06/15/2018

L’homme et la machine

Aujourd’hui, Google peut traduire à peu près n’importe quoi. Dans des cas de figure précis pourtant, le traducteur doit encore être préféré à l’algorithme et cela ne devrait pas changer dans le futur.

Patricia Kamer (photo), chef des opérations de notre bureau à Zurich, a récemment publié un article dans la "Werbewoche". Nous l’avons également mis à votre disposition sur notre site Web:

Nous avons sans doute déjà tous utilisé Google Translate, DeepL ou un autre outil de traduction automatique leader de marché. Ces systèmes permettent de comprendre en vitesse ce qui se cache derrière de jolis caractères chinois ou cyrilliques ou ce qu’un collègue allemand a écrit au juste dans son e-mail. Le critère déterminant ici est la «rapidité», outre le fait que ces services sont souvent gratuits.

Leur pendant opposé humain est la transcréation. Le terme vient du secteur publicitaire. C’est ainsi qu’on appelait autrefois la traduction de slogans publicitaires. Comme le mot-valise le suggère très bien, en plus de l’aspect traduction («translation» en anglais), la transcréation suppose aussi une bonne dose de «création». Ici, les traducteurs s’éloignent complètement du texte. Ils créent un message qui, dans l’univers culturel du public cible, doit pouvoir susciter chez le récepteur les mêmes émotions que l’original dans l’univers culturel de départ. Aujourd’hui, on utilise aussi souvent le concept quand une personne a besoin d’une traduction la plus fluide possible.

Entre ces deux extrêmes, les traducteurs, agences et autres prestataires de services linguistiques se posent donc cette question ô combien importante: les traducteurs humains seront-ils bientôt superflus compte tenu des améliorations majeures enregistrées dans le domaine de la traduction automatique? Aujourd’hui, la technologie de la traduction automatique neuronale utilise l’intelligence artificielle pour traduire des phrases. Nous avons vu apparaître des outils de traduction automatique adaptative, qui apprennent à traduire correctement grâce aux humains. Et les résultats de l’outil de traduction DeepL évoqué plus haut ont de quoi surprendre les linguistes les plus critiques.

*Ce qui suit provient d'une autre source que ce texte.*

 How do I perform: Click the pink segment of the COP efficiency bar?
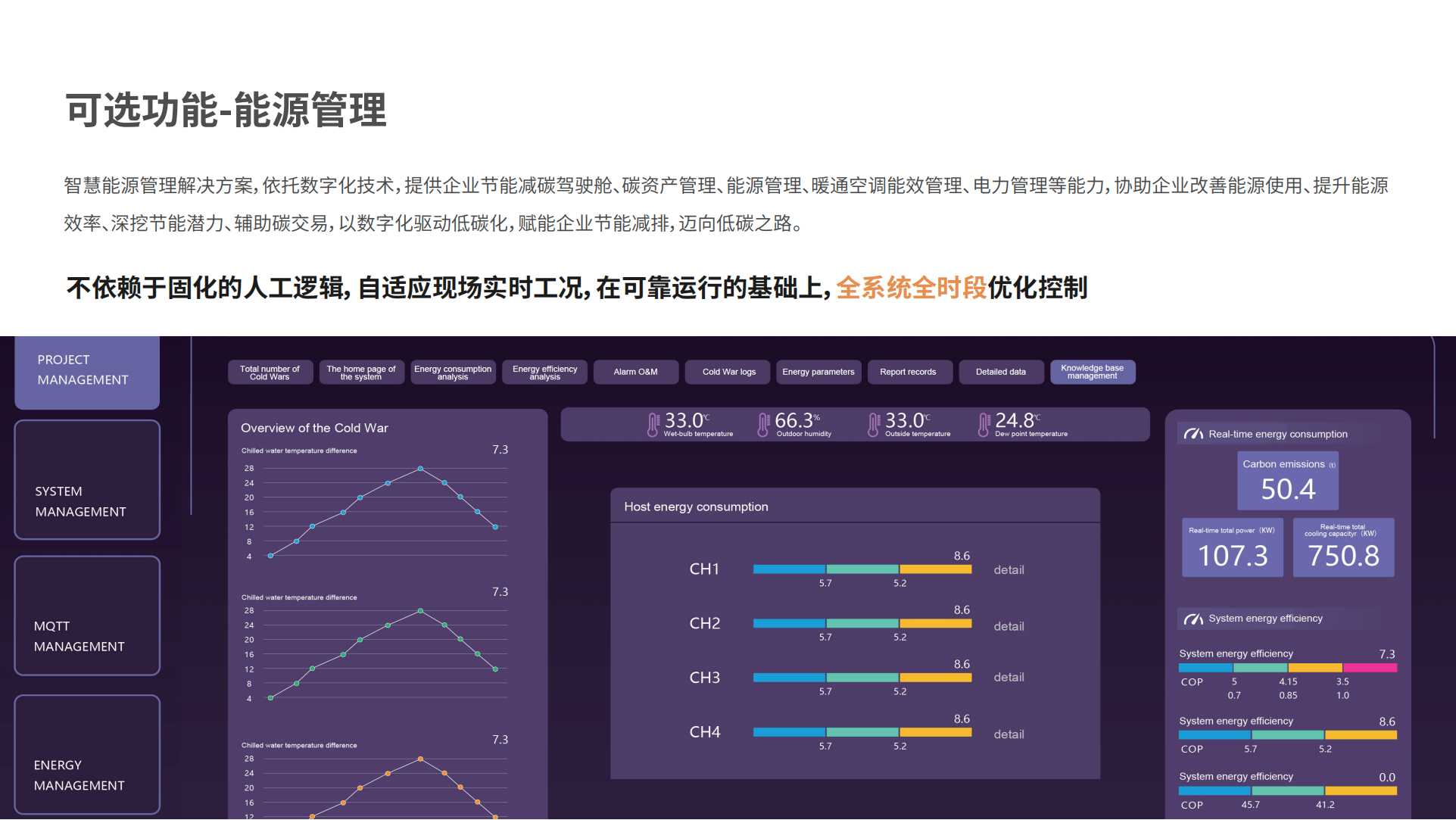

Superflus, les traducteurs?

Mais les nouveaux outils de traduction automatique sont-ils réellement efficaces? Quand est-il encore utile de faire appel aux compétences humaines? Tout dépendra sans doute de l’usage qui sera fait du texte: c’est la finalité de la traduction qui décidera du processus. En simplifiant, si l'on souhaite uniquement connaître le sens d’un texte en langue étrangère, on a tout intérêt à envisager l’emploi d’outils de traduction automatique. Quand un texte présente un formatage complexe, les agences de traduction sont là pour prêter main forte. Si l’on souhaite en revanche un texte plus stylé n'apparaissant pas comme une traduction, il faut clairement se tourner vers un traducteur spécialisé. Lorsqu’un texte est confidentiel ou que des aspects juridiques ou des questions étymologiques entrent en jeu, le mieux est de faire appel à un linguiste spécialisé ne traduisant que vers sa langue maternelle et maîtrisant parfaitement le domaine concerné. En termes de sécurité des données aussi, il est plus prudent de confier ses traductions à une agence que de les traduire soi-même en ligne.

Traduction automatique et transcréation

Si le but est simplement de transposer des textes dans une autre langue, la traduction automatique va clairement prendre le pas sur la traduction humaine au cours des années qui viennent. En revanche, quand un texte doit être recréé pour le public cible ou s’il présente une couleur locale, contient une terminologie spécifique ou doit produire un effet particulier chez le lecteur, la machine atteint ses limites. Peut-être qu’un jour, nous ne parlerons plus de «traduction» mais seulement de traduction automatique ou de transcréation. Chacun saura du coup ce qu’il est en droit d’attendre in fine.